PROBLEM: Scan the lines below for "link" and copy the matches.

═════ AVAILABLE DATA ═════

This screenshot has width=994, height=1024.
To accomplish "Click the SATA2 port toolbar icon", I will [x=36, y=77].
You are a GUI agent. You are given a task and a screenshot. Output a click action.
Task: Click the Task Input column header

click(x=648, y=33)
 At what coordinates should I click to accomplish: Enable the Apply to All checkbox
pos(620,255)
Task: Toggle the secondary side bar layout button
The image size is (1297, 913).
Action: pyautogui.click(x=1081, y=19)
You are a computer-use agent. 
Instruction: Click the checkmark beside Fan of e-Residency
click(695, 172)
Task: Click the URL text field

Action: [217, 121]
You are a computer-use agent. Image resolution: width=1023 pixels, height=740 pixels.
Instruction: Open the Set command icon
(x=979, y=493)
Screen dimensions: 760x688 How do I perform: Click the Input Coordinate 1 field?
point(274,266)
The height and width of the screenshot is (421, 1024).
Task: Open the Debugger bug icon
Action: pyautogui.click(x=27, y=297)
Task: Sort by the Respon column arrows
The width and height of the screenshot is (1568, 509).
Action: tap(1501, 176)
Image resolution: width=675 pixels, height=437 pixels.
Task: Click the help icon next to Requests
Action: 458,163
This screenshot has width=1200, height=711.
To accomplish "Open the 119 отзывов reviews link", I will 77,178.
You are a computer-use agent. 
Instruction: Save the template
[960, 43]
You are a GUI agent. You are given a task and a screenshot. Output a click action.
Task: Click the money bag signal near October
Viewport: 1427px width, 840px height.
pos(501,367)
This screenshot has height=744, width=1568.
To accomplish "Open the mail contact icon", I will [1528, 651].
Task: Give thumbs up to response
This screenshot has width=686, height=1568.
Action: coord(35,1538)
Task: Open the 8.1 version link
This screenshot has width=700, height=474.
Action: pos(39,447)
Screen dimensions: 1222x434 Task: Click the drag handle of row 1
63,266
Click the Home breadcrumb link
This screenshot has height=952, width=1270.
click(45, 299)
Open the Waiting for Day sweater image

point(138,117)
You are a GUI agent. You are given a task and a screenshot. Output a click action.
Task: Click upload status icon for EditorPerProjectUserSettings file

═════

TASK RESULT:
To accomplish "Open the 119 отзывов reviews link", I will 77,178.
Task: Open the 8.1 version link
Click the Home breadcrumb link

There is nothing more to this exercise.